Leaving the pictures aside, restate all of the data exactly.

BEGIN

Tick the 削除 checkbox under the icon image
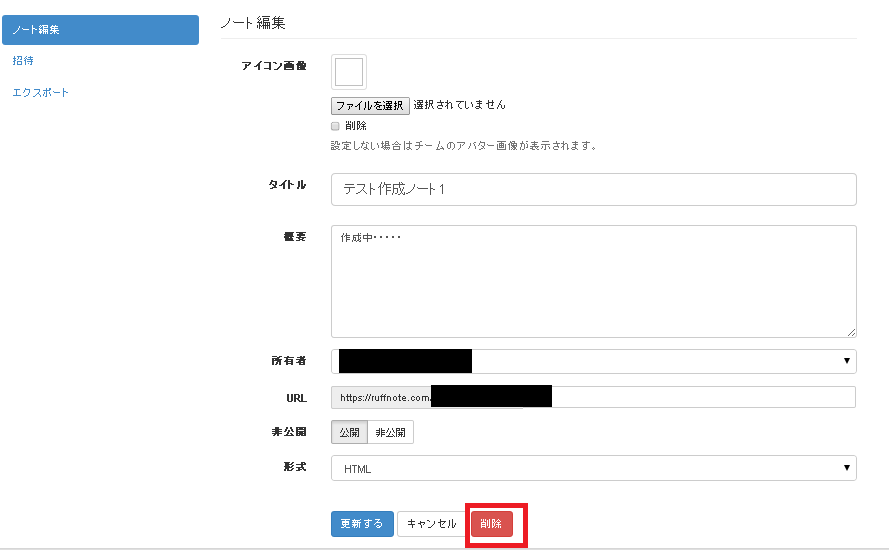Viewport: 889px width, 550px height. (335, 126)
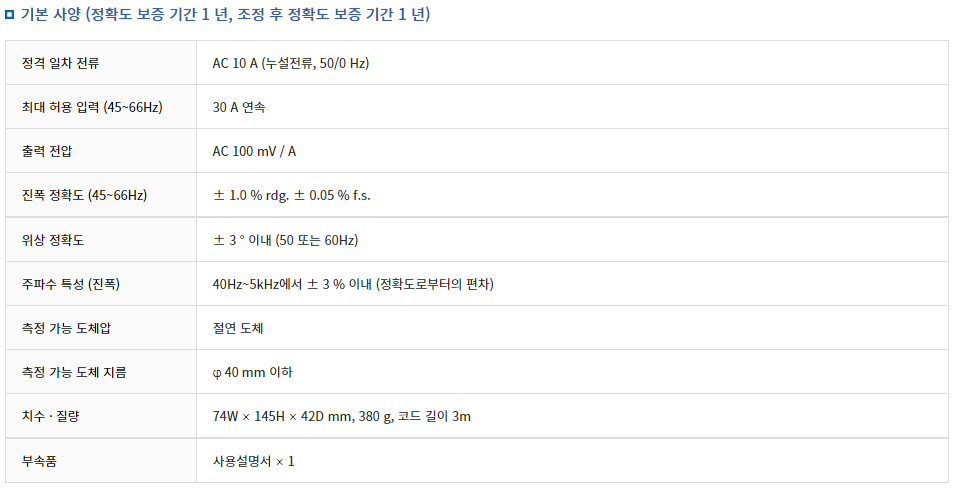Select the 위상 정확도 row label
The image size is (955, 497).
point(53,240)
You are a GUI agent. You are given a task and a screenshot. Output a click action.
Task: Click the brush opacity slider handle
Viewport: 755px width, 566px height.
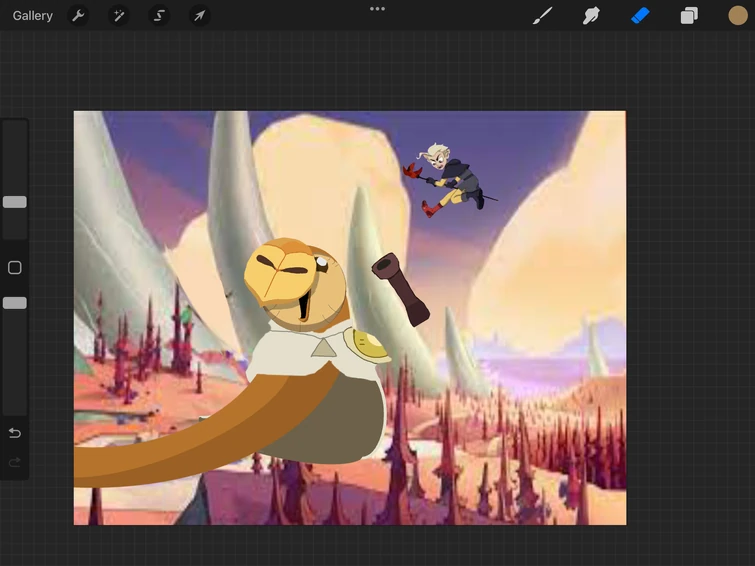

END

- **Answer to the problem**
Tick the 削除 checkbox under the icon image
Viewport: 889px width, 550px height. (335, 126)
Select the 위상 정확도 row label
The image size is (955, 497).
point(53,240)
You are a GUI agent. You are given a task and a screenshot. Output a click action.
Task: Click the brush opacity slider handle
Viewport: 755px width, 566px height.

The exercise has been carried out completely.